*** Opening Given information ***

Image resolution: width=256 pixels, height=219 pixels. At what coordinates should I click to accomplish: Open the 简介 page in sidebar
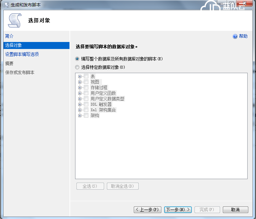pyautogui.click(x=9, y=36)
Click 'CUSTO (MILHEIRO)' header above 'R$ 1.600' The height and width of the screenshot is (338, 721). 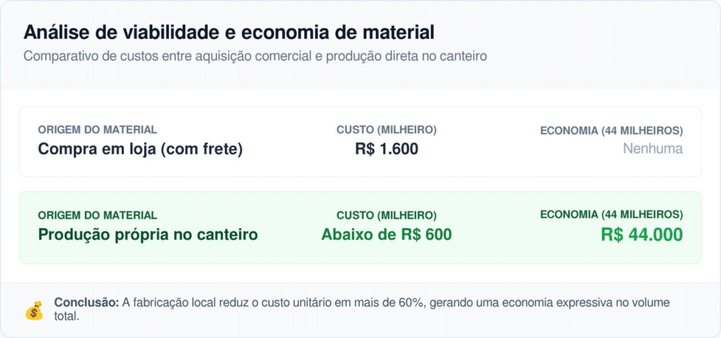click(x=387, y=130)
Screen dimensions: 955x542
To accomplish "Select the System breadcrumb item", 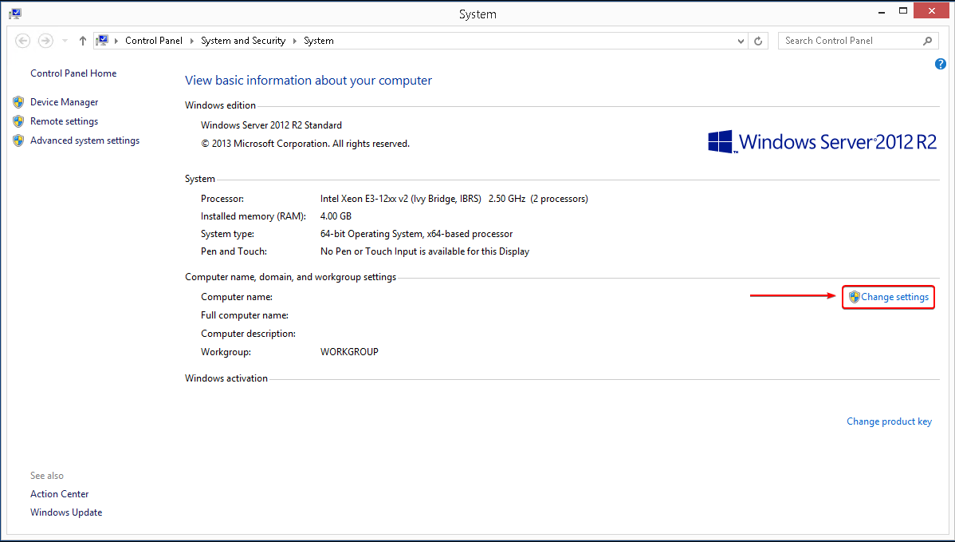I will tap(318, 40).
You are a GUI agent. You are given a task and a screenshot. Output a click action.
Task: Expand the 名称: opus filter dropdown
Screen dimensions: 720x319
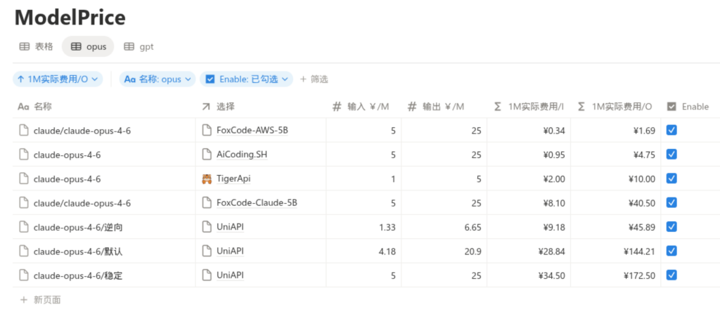coord(157,79)
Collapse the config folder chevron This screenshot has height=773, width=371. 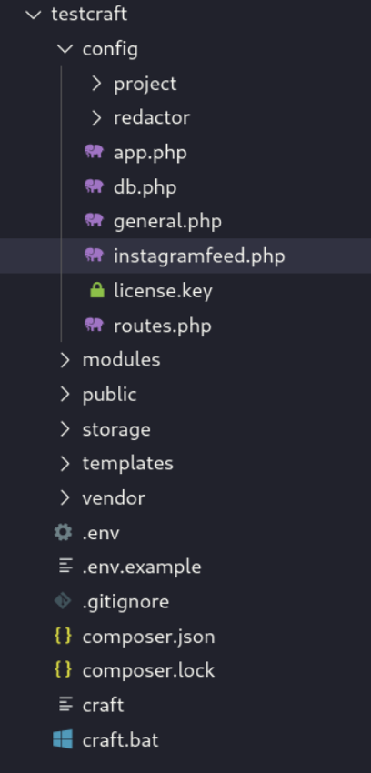[65, 48]
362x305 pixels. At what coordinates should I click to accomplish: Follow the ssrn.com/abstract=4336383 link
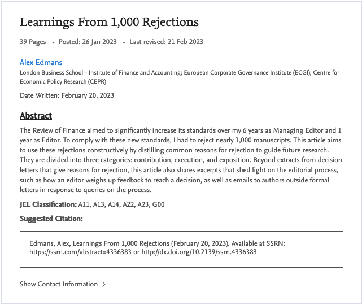point(80,252)
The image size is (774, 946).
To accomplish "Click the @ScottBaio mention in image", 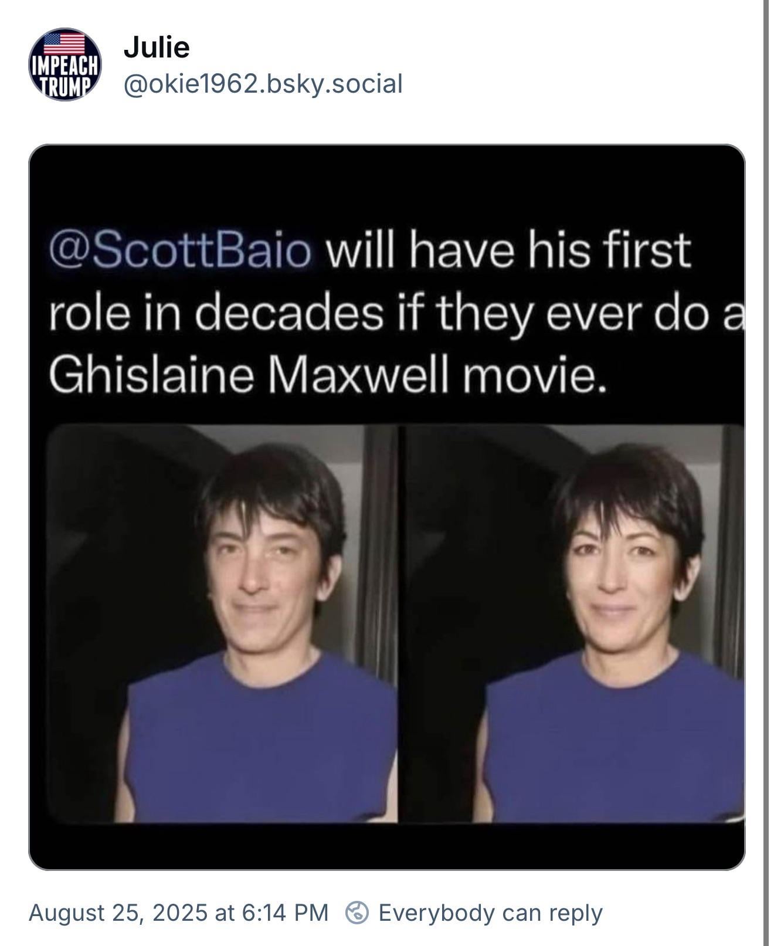I will click(x=179, y=250).

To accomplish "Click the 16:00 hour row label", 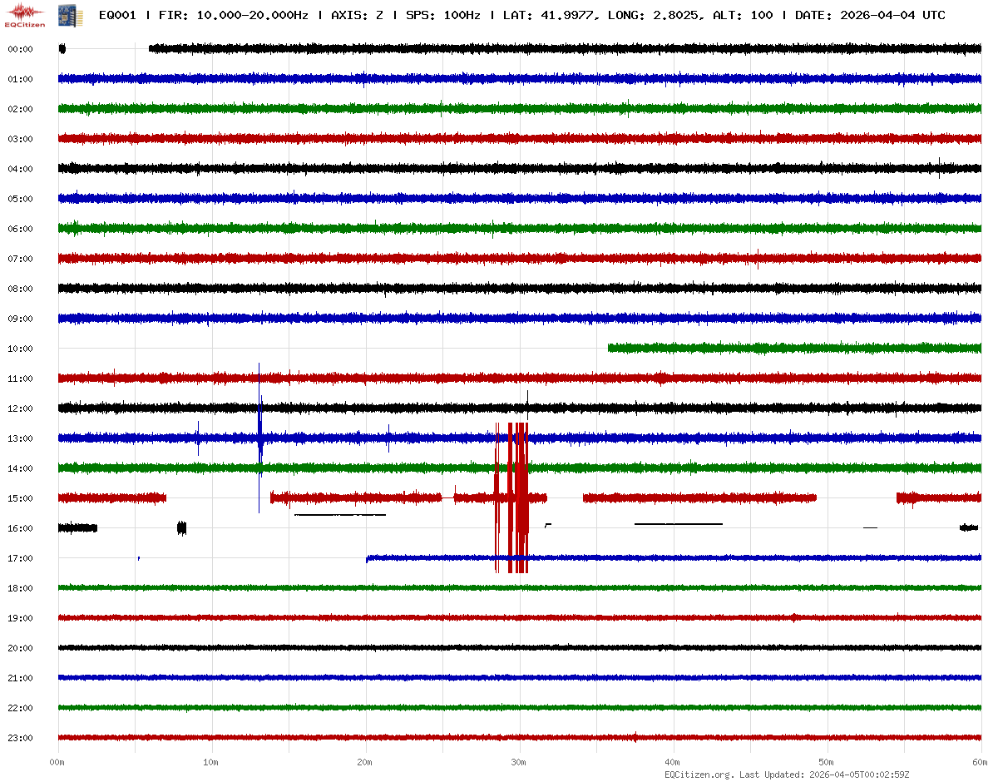I will [x=20, y=528].
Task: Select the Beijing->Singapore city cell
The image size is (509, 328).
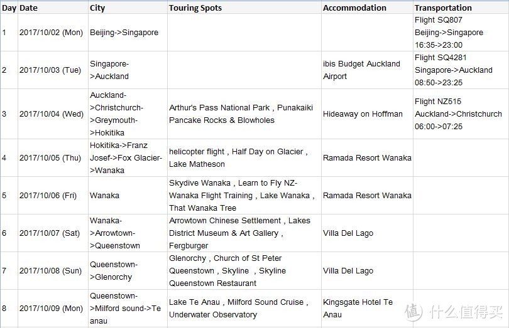Action: [128, 33]
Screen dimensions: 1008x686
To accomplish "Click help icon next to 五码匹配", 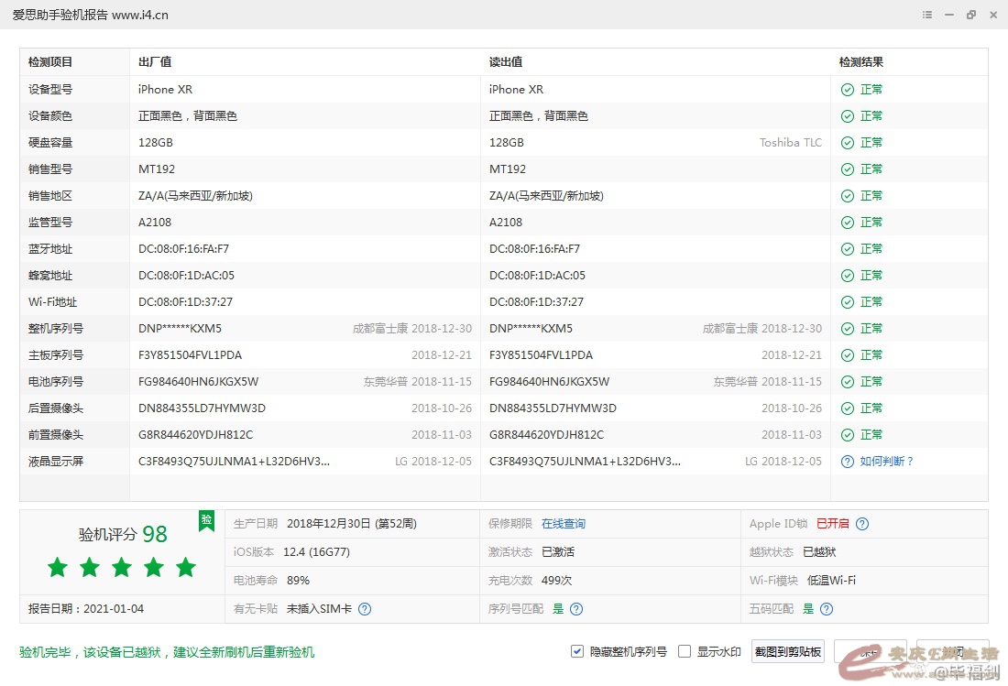I will click(827, 609).
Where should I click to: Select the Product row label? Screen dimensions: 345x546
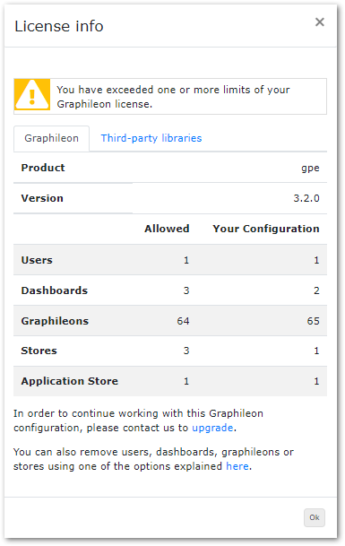click(x=43, y=168)
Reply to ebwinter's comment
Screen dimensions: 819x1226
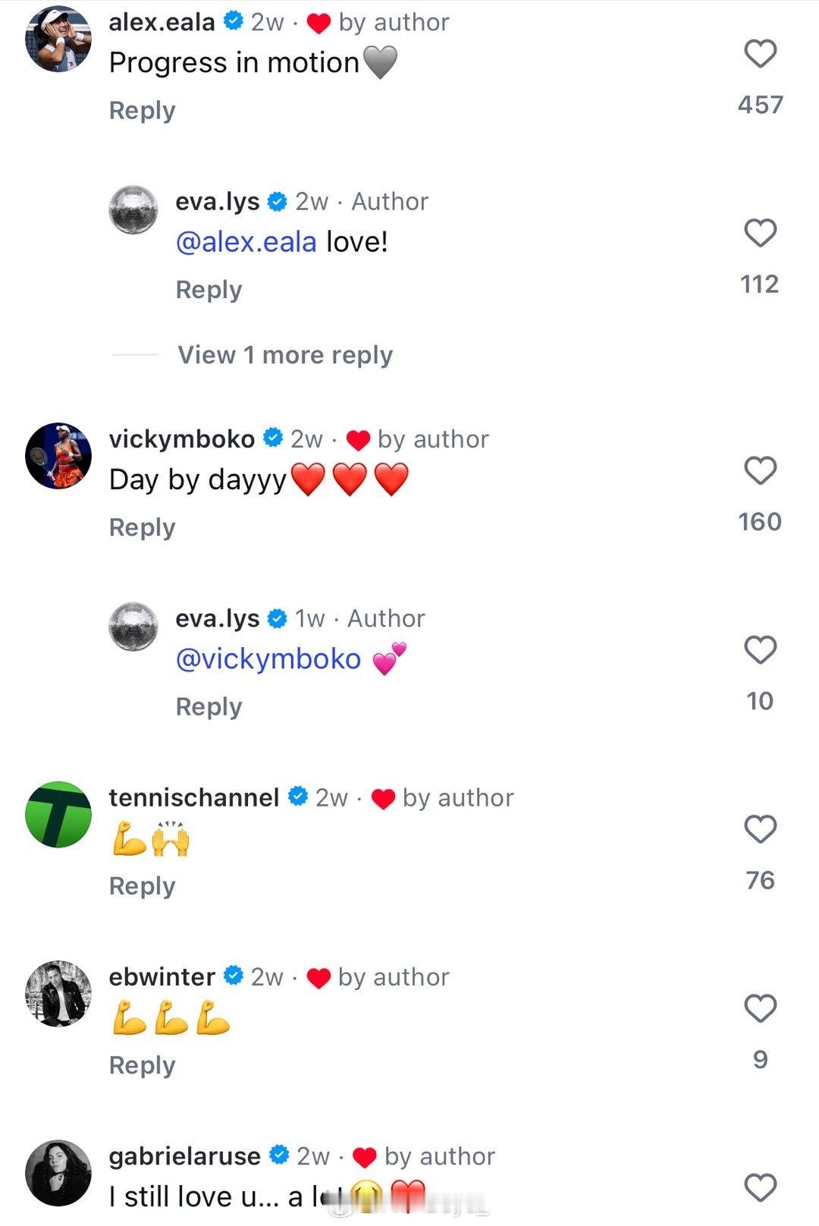(143, 1065)
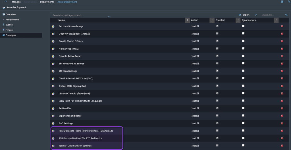The width and height of the screenshot is (291, 150).
Task: Click the refresh icon next to Export
Action: [x=256, y=15]
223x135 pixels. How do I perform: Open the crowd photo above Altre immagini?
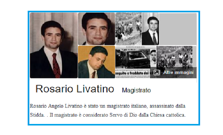176,56
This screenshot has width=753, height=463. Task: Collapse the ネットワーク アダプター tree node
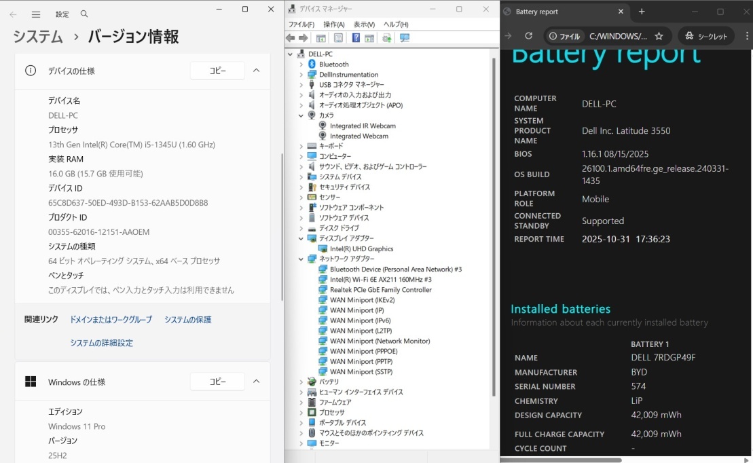pyautogui.click(x=301, y=259)
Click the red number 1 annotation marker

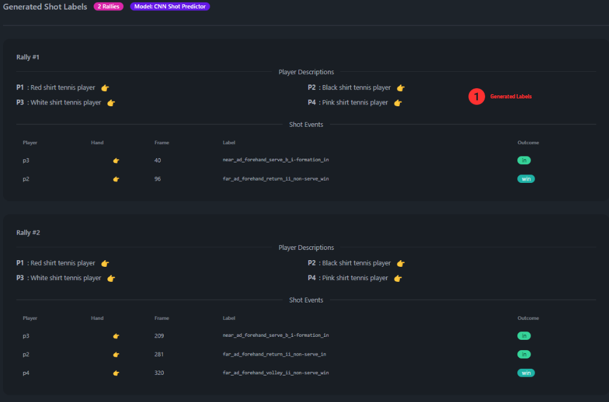pos(477,97)
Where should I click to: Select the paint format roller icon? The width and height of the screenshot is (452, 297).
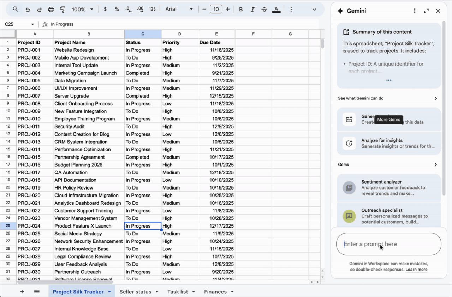[x=63, y=10]
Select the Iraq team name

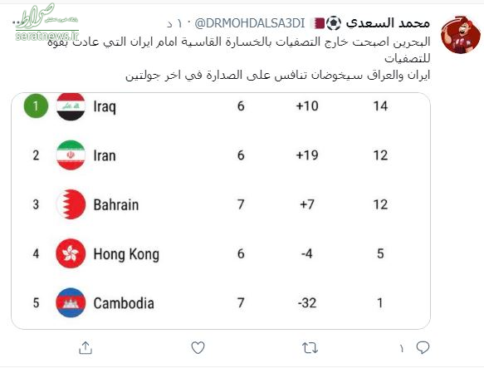105,107
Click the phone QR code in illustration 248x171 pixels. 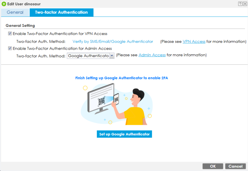coord(116,100)
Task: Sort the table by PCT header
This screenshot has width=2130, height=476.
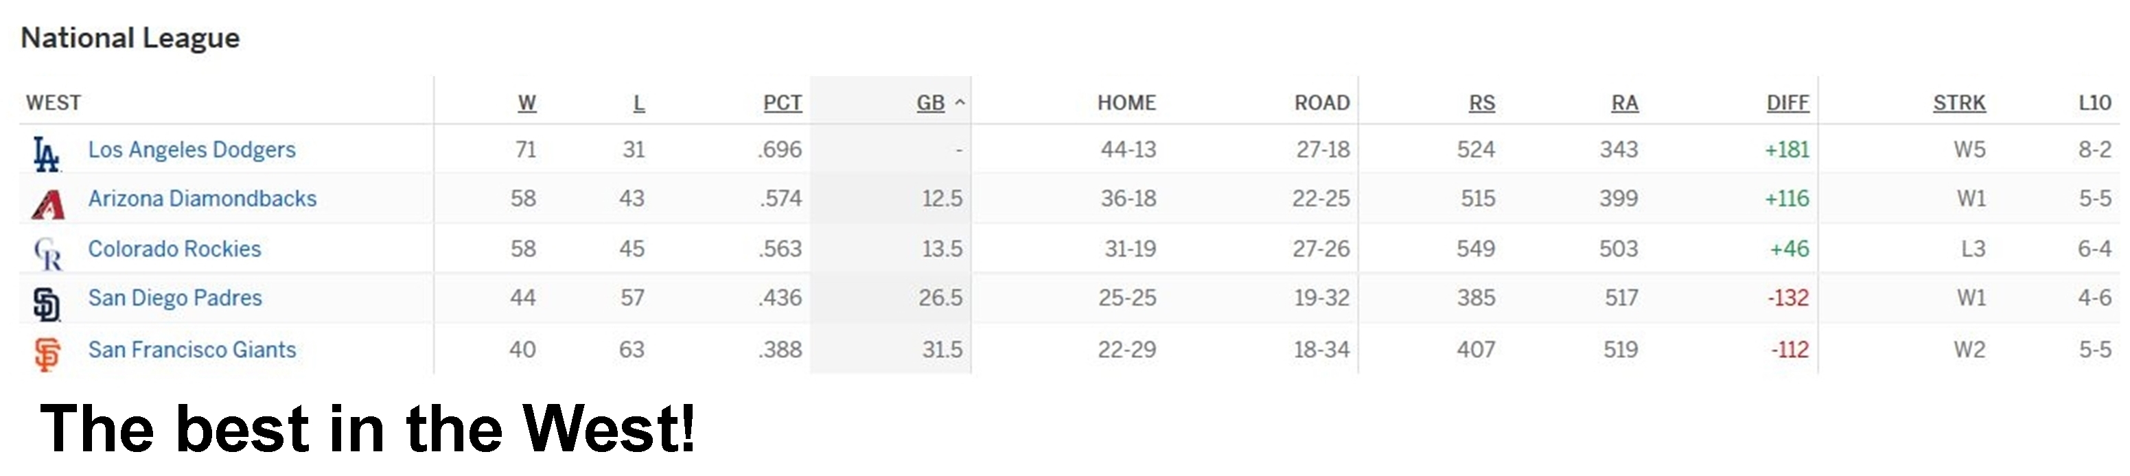Action: [782, 102]
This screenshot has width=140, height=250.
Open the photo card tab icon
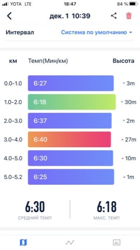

*** Closing Given information ***

*Required work*. Give back only the lines from the one that carries "This screenshot has width=2130, height=476." through the final line above, both included. Drop all pictures.

*Answer section*.
This screenshot has width=2130, height=476.
Action: [782, 102]
This screenshot has width=140, height=250.
Open the photo card tab icon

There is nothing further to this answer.